**Istruzioni di lavoro:**
1 – Trascriva il passo della meditazione su Gesù nel deserto, a partire da "Mi viene da" e proseguendo fino a "stare o restare?".
2 – Risponda alle seguenti domande sulla meditazione su Gesù nel deserto:
(a) Per quanti giorni Gesù ha deciso di "stare" nel deserto?
(b) In quale anno è stato scritto l'articolo, secondo la nota redazionale?
(c) Chi viene descritta mentre "staziona" sotto la Croce?

Nel deserto – con le bestie e gli angeli – Gesù stava.
Mi viene da pensarlo così Gesù: per quaranta giorni ha deciso di “stare”. Ha deciso di stare dopo che lo Spirito lo aveva, poco gentilmente, spinto lì e lui rimane, non fugge. E già questo potrebbe essere sufficiente per la nostra meditazione: quante volte dovremmo stare e invece fuggiamo?
O potrebbe giungerci un altro dilemma: perché stare o restare?
Molto più avanti, nel Vangelo, sarà un altro scrittore di Dio a descriverci un altro “stazionare”, quello di Maria sotto la Croce. Lo Stabat Mater si sente risuonare nelle nostre chiese in questa Quaresima (N.d.R. L’articolo è stato scritto nel 2021, durante le ondate di pandemia Covid-19). Uno stare nel dolore, come cantava De André: “Io nel vedere quest’uomo che muore, madre, io provo dolore. Nella pietà che non cede al rancore, madre, ho imparato l’amore“.

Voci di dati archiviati
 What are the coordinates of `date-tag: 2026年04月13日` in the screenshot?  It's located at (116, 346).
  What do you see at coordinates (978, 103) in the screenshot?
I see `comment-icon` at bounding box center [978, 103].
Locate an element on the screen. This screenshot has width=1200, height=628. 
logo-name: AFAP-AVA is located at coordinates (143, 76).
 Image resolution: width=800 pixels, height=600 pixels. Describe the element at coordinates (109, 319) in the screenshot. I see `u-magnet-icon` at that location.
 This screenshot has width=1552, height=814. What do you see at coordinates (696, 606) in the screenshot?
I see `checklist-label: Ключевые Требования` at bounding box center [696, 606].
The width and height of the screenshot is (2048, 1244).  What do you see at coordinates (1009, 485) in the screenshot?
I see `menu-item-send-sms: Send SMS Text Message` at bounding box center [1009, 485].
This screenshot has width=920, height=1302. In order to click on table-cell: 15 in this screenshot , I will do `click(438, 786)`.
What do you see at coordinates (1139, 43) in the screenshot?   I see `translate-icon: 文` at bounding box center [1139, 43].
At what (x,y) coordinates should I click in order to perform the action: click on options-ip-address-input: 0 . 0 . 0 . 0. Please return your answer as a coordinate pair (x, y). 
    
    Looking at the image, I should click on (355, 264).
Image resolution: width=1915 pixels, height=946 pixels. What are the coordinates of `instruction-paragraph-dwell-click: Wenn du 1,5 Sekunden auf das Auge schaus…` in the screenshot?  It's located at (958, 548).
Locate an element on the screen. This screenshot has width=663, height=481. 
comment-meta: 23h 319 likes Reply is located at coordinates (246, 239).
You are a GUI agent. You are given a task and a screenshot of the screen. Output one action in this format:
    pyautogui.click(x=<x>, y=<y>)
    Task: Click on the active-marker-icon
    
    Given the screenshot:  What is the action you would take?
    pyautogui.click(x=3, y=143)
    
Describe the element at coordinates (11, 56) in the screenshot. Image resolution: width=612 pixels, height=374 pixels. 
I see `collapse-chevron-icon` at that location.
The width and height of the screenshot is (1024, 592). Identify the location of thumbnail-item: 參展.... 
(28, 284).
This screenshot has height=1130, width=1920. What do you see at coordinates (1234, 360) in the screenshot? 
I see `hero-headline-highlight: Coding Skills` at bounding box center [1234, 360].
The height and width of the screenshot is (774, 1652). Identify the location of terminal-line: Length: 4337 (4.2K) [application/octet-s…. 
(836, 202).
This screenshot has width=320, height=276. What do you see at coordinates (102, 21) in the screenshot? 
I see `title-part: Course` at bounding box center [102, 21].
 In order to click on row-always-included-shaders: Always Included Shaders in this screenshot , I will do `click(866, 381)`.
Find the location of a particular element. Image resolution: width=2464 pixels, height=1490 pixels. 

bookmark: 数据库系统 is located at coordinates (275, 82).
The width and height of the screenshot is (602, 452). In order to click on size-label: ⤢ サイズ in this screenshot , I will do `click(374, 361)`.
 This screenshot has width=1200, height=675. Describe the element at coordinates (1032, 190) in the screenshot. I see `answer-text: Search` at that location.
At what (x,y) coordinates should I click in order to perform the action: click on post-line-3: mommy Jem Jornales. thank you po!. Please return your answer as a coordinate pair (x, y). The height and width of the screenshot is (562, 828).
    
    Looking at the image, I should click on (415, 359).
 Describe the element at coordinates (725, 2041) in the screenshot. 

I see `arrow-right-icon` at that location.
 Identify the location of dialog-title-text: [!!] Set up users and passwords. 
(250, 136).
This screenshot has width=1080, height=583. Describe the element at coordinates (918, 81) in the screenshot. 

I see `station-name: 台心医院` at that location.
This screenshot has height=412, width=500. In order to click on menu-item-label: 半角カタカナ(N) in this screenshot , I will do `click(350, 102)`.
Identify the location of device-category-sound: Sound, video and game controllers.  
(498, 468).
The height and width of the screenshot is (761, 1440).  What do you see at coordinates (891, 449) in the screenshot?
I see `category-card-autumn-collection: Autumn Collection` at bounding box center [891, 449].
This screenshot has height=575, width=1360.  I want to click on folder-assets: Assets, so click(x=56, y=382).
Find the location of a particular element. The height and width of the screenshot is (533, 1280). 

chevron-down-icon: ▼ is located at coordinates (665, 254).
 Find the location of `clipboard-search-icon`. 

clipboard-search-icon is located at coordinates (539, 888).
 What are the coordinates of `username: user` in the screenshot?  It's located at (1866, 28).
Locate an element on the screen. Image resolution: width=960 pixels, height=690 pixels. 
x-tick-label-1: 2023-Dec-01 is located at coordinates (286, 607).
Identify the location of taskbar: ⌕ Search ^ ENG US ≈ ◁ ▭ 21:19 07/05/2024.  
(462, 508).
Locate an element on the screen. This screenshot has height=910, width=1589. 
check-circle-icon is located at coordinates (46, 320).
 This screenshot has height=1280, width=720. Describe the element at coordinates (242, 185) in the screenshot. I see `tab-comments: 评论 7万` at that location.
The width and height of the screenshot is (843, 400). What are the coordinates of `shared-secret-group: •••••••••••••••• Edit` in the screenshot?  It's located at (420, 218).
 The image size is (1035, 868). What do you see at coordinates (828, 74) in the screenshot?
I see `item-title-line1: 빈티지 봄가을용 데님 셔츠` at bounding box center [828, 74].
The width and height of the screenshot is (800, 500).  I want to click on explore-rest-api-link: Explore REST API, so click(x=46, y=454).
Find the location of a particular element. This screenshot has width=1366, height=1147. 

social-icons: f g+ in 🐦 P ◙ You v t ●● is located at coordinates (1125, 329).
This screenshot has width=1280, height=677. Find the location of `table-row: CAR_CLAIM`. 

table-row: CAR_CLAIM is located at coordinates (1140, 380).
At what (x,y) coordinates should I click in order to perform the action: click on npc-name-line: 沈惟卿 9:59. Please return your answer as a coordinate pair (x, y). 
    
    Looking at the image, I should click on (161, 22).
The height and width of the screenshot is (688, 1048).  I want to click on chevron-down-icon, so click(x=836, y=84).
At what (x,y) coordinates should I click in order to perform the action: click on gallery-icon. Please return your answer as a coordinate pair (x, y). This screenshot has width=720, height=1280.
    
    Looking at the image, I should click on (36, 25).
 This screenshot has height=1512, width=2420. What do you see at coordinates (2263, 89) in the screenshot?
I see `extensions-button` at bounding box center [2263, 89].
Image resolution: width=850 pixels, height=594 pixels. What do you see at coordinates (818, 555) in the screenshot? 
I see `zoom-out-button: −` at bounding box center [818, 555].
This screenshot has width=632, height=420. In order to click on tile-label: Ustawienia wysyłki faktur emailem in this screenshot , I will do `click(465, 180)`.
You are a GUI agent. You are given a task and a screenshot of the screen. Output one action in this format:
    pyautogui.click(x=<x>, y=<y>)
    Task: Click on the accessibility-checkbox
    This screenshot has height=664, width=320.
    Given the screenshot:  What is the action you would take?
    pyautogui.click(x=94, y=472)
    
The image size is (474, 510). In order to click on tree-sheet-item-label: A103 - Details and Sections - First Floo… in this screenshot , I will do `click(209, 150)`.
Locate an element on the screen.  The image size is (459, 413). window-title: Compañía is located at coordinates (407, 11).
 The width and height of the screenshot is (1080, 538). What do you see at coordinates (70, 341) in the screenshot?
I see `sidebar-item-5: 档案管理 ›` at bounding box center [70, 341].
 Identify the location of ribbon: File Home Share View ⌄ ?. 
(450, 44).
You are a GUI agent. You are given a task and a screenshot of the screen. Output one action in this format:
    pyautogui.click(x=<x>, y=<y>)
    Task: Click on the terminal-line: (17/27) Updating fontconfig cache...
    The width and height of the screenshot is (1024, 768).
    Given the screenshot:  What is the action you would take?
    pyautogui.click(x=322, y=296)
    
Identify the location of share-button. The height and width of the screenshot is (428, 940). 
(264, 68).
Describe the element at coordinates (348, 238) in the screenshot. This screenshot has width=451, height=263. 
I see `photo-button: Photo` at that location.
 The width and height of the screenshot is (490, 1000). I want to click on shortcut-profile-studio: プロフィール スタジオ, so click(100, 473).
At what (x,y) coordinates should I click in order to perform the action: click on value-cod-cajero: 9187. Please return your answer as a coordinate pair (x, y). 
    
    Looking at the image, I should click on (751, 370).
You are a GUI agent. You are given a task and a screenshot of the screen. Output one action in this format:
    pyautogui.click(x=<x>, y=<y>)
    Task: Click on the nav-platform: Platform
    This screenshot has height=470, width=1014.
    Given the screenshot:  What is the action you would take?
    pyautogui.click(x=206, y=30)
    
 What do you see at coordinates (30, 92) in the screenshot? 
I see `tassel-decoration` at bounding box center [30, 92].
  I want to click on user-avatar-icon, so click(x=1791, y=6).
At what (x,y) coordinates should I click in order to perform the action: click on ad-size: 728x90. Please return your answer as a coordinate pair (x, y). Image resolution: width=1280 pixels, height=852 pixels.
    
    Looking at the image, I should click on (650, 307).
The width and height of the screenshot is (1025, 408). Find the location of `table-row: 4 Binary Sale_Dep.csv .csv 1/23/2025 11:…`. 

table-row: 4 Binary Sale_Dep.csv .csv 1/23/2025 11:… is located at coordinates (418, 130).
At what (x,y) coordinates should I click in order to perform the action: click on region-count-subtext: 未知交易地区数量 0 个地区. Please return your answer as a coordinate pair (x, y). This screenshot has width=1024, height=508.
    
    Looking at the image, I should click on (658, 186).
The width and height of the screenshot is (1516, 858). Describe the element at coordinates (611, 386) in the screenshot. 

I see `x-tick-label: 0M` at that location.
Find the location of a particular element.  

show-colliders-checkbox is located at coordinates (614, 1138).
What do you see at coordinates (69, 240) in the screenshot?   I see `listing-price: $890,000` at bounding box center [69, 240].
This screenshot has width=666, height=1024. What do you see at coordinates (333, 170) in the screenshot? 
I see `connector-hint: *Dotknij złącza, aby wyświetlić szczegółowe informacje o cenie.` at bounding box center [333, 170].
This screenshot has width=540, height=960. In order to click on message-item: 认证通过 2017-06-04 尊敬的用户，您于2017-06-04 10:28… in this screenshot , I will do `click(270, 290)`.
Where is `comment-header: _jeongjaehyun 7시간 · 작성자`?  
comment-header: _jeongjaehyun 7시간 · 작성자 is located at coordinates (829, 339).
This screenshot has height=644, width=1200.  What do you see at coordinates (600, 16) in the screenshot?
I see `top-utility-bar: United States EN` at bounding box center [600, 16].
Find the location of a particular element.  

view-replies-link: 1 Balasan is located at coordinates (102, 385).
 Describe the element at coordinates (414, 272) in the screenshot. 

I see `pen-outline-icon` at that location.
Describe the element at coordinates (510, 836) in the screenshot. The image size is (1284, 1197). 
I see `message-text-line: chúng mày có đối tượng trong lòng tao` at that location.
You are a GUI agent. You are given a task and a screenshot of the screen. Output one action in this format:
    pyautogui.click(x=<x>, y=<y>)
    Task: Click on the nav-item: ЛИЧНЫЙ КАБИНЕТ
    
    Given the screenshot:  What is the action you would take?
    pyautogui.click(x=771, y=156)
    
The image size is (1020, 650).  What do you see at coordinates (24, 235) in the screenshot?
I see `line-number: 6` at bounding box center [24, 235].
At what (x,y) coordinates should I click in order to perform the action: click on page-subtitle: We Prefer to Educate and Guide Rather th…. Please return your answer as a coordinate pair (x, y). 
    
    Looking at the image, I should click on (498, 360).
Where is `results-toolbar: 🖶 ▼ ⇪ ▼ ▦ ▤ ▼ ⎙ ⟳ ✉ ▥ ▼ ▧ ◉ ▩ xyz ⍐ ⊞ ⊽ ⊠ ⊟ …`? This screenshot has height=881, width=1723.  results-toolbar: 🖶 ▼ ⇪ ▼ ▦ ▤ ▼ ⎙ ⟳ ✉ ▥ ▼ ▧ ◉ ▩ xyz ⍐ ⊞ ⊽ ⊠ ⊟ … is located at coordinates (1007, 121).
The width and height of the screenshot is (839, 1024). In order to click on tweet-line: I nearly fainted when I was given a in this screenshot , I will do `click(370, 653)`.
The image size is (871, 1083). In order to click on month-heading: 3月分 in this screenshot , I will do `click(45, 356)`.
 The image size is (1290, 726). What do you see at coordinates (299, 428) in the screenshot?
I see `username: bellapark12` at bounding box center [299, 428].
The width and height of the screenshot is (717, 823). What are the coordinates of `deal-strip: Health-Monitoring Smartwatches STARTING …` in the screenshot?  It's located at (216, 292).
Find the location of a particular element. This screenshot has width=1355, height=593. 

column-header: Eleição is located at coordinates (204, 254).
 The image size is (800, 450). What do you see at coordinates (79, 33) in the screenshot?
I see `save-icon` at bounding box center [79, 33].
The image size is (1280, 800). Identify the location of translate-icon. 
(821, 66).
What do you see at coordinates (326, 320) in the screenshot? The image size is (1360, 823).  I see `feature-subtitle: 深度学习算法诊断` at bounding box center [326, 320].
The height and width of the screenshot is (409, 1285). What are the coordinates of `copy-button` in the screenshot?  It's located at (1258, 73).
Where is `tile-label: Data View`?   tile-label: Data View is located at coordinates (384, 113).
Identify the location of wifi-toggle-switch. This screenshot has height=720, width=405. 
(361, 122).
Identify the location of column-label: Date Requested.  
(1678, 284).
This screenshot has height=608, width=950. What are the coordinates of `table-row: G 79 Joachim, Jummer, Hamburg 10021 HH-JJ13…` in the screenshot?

**Soluzioni:**
1 –
Mi viene da pensarlo così Gesù: per quaranta giorni ha deciso di “stare”. Ha deciso di stare dopo che lo Spirito lo aveva, poco gentilmente, spinto lì e lui rimane, non fugge. E già questo potrebbe essere sufficiente per la nostra meditazione: quante volte dovremmo stare e invece fuggiamo?
O potrebbe giungerci un altro dilemma: perché stare o restare?

2 –
(a) Per quaranta giorni.
(b) Nel 2021.
(c) Maria.